Logistics News

GrainCorp reaps $122m profit on the back of logistics

GrainCorp points to its strategic focus on delivering supply chain value as the reason for strong half year results announced today

By Anna Game-Lopata | May 22, 2012

GrainCorp
says its strategic focus on delivering supply chain value
is the reason for strong half year results announced today.

The grain handling and storage company’s underlying net profit after tax of $122.0 million up 39 percent for the first half was driven largely by higher earnings from storage, handling and ports activities.

GrainCorp Chief Executive Officer Alison Watkins told investors the company’s Country and Logistics business nearly doubled its earnings, despite a smaller crop than last year’s record.

Underlying earnings were $235.1 million, up 36 percent.

“We’re pleased with the progress we’ve made on improving rail productivity, and while that’s also been a factor in improving margins, we’re aware there’s more to do,” Watkins says.

“We remain focused on improving the efficiency and productivity of the supply chain but we’re also mindful that we need to pass on benefits to growers.”

Watkin says the “best thing” is to put growers in the most competitive position so they’ll be motivated to grow more grain.

“We’ll be talking in more detail at our investor day about some of our specific initiatives to improve supply chain efficiency and the attractiveness of our network,”
she says.

The Country and Logistics business reported a $34 million earnings uplift due to record 6 million tonne carry-in, higher storage and out-load revenues, and “effective customer service in the face of 11.6 million tonnes of receivals”.

“Our harvest-related operating costs were also lower due to a more straightforward harvest period,” Watkins says.

“GrainCorp’s ports benefited from handling record grain exports of 5 million tonnes during the half.

“This is an excellent outcome in challenging circumstances, considering the disruption to rail and accumulation caused by the significant flooding across NSW in February and March.

“Due to the high level of grain available for export and good international demand, we’re expecting to export a further 5 mmt in the second half. This compares with 4.9 mmt exported in the previous corresponding period.”

In terms of port capacity Watkins says GrainCorp has about 16 mmt of bulk grain.

“Even in a large export year like this one, we still have excess capacity, although certain ports get close to capacity in certain months.

“We’re very comfortable with our capacity and our ability to manage it.”

Watkins says an important factor has been more rail capacity coming into the system which means greater volumes of grain can get to port.

“Export supply chain bottlenecks tend to be around getting grain to port rather than getting grain out of port,” she says.

“We’ve been able to increase the capacity at some of our key ports, including Newcastle, Geelong and Port Kembla, by a cumulative 635,000 tonnes, due to our better confidence in the supply chain’s ability to bring grain to port and growing global demand for Australian grain.”

Watkins says the company plans to continue its strategy of diversification.
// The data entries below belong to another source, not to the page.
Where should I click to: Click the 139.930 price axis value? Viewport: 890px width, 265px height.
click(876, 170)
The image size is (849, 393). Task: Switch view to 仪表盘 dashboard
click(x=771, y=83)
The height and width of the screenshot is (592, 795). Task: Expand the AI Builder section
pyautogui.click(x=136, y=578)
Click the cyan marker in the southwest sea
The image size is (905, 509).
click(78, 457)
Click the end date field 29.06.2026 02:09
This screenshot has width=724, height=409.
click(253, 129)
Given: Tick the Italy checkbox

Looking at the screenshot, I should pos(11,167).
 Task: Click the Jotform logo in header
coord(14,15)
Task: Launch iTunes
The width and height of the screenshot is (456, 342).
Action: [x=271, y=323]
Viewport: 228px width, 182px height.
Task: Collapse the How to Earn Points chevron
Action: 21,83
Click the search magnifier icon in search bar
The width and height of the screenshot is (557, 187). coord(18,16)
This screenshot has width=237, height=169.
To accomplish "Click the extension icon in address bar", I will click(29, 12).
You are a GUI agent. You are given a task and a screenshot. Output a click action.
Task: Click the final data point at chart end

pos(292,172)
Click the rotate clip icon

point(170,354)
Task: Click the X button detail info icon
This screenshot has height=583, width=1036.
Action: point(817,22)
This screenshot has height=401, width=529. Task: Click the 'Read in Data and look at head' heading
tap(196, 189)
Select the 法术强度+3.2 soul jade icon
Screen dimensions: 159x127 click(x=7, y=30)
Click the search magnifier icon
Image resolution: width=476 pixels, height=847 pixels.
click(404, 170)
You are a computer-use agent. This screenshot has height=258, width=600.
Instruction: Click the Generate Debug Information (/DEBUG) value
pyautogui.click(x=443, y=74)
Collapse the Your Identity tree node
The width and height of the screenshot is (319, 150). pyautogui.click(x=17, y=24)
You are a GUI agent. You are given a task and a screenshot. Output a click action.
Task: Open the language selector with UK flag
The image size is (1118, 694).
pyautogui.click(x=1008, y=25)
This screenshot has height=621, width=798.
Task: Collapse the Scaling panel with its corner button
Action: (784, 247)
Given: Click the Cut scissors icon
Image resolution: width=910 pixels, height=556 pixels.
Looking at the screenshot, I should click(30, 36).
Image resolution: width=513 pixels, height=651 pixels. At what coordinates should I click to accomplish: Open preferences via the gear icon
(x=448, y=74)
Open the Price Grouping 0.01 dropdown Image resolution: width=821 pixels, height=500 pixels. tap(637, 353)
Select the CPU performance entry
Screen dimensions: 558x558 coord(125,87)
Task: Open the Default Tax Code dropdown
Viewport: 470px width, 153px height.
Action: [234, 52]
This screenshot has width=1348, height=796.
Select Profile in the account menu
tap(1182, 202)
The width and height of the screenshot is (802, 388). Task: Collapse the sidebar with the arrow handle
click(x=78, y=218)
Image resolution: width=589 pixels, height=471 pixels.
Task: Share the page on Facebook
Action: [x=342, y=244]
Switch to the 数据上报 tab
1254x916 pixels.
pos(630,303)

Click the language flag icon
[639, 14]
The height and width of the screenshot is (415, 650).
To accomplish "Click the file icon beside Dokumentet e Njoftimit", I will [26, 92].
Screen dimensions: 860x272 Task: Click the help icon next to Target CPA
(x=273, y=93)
“We know that in some years our ports will be quiet, so as well as exporting non-grain commodities we’re also importing them,” she says.

In the first half GrainCorp imported around 200,000 tonnes of non-grain commodities including fertiliser, meal and sands.

“We continue to explore complementary non-grain export opportunities that allow us to leverage our port assets,” Watkins says.

“To this end, we’re focused on growing non-grain exports to a minimum of 2 mmt per annum.”

“In Country and Logistics we are accelerating our program of safety expenditure and equipment upgrades, to ensure we are prepared for another potentially large harvest.

The continued busy export program means GrainCorp expects FY13 carry-in to be about 4.5 million tonnes, compared with 6.0 million tonnes at the beginning of the current financial year.

“GrainCorp has sought to provide a greater level of certainty for its export customers by opening the shipping stem early for the first quarter of the 2013 shipping year,” Watkins says.

“Demand for elevation capacity is very strong, as customers seek to meet international demand.”
.
“We will continue to work with our customers to identify ways to plan their export programs further in advance, encourage supply chain flexibility, and to build the competitiveness of Australian grain exports.”